O que mais me surpreendeu no livro, além do fato de ter me envolvido tão emocionalmente em toda a trama, foi como Lunde interligou essas três pessoas, essas três histórias, todo o destino da humanidade e das abelhas. Foi impressionante e genialmente encaixado. Preciso ressaltar, também, que um dos meus medos quanto a essa leitura, era o fato de se focar tanto em abelhas – não sou lá grande fã delas, muito menos de seus ferrões, e nem me interesso tanto pelo olhar científico de quão importante elas são para todo o mundo. Entretanto, meu receio foi infundado. Há, sim, informações sobre elas o tempo todo, mas é como eu disse anteriormente: você vê os personagens falando e teorizando sobre as abelhas, contudo parece que eles estão falando e teorizando sobre nós, sobre a humanidade.
Misturando distopia com drama, demonstra a convivência dos seres humanos do modo mais particular possível, destrincha os laços familiares e os laços com as abelhas, TUDO QUE DEIXAMOS PARA TRÁS é uma obra grande, e não pelas suas 475 páginas. É grande, pois me vi como uma criança com um novo aprendizado, um aprendizado que pode mudar tudo: assim como a rainha é conectada à operária e com todas as abelhas de uma colméia, todos nós somos conectados. O livro é único, completamente diferente de tudo o que já li, e nenhum outro proporcionou tamanha inquietação como ele. Virei realmente uma criança por causa de sua singularidade, lidei com situações, sensações e questões novas, (re)descobrindo algumas de minhas verdades e vivências.
Também vale dizer que a edição da Morro Branco é incrível: com marcador de página do livro (os leitores agradecem!), páginas amareladas, letras no tamanho ideal para não cansar os olhos, o nome de quem estava narrando o capítulo no final da folha, além da linda capa e os detalhes na contra-capa, o próprio livro parece uma colméia – perigoso e belo, abastado de seres que podem trazer coisas boas e doces para a história, mas que também podem te trazer dor.

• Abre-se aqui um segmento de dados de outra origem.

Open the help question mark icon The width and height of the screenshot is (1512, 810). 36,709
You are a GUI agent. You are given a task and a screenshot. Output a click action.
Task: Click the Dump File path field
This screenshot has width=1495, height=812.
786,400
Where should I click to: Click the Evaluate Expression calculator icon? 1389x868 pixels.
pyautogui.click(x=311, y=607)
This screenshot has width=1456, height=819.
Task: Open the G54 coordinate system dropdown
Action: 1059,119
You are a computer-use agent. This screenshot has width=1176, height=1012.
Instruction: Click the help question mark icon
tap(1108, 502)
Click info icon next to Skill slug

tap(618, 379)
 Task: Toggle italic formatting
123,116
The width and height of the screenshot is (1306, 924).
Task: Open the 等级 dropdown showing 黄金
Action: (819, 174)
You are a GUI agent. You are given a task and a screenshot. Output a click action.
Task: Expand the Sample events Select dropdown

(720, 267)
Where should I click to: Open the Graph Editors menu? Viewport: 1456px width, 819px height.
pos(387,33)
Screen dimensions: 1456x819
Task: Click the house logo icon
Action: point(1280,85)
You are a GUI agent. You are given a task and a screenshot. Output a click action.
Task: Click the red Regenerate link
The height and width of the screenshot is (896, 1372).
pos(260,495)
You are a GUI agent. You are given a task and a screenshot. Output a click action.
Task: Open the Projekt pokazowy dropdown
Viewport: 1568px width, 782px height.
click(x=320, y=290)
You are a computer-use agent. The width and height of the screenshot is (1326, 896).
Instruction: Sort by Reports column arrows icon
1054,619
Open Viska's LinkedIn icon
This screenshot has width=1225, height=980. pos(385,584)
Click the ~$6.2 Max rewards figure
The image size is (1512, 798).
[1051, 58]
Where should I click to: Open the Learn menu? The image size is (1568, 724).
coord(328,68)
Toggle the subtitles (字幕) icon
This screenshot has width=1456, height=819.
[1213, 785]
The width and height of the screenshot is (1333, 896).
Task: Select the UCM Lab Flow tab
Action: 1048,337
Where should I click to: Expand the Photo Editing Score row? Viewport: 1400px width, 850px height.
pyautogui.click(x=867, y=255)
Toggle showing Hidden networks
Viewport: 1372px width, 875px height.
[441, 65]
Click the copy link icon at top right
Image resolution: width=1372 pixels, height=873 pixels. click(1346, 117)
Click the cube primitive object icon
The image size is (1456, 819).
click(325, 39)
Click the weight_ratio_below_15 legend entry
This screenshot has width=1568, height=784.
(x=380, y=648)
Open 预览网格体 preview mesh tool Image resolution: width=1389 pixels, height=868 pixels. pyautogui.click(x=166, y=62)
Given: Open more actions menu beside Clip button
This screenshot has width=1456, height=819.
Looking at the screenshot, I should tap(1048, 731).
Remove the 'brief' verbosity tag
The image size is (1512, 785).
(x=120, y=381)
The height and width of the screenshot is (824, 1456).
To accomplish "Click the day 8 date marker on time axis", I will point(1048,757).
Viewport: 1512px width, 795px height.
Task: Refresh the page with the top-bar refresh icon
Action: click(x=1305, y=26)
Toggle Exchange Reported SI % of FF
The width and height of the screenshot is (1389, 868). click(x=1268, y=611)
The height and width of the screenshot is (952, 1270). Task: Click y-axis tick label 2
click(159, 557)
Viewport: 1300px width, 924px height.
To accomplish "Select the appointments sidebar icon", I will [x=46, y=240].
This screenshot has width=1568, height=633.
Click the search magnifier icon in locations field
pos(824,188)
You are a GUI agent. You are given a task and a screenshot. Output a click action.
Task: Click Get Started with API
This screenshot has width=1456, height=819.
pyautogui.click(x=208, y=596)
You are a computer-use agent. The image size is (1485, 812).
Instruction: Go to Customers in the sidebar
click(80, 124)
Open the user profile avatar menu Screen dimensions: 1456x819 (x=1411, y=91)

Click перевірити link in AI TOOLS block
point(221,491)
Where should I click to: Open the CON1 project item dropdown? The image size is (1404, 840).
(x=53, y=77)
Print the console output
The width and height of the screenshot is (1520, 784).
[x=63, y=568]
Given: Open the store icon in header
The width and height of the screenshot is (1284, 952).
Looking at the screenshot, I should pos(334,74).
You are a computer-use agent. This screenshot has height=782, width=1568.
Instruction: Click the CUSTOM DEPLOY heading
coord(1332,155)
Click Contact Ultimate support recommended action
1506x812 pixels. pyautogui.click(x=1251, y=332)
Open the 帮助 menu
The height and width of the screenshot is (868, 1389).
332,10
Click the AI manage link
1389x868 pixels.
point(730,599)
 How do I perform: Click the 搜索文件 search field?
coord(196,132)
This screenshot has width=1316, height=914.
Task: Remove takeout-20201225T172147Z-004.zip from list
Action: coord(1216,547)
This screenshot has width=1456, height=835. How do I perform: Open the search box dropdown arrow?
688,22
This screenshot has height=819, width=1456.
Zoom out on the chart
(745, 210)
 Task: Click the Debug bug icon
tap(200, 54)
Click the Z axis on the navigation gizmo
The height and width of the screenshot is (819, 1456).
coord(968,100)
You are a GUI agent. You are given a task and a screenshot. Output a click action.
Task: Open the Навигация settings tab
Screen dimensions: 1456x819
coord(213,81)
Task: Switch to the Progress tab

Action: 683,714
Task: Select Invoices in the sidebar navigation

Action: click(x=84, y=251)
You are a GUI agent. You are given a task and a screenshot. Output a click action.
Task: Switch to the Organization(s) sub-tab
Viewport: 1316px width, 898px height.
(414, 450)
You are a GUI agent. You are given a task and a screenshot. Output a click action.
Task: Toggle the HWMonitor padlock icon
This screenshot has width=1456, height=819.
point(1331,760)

Foi um dos melhores livros de 2017 – e me arrisco a dizer que foi um dos melhores da minha vida.
E não se preocupe: os sentimentos de ser uma criança perdida, desaparecem ao terminar a última página, porque, assim como os protagonistas, você vai encontrar – seja a si mesmo, novas perspectivas ou, quem sabe, abelhas. Porque elas nunca mais serão as mesmas para você depois dessa leitura.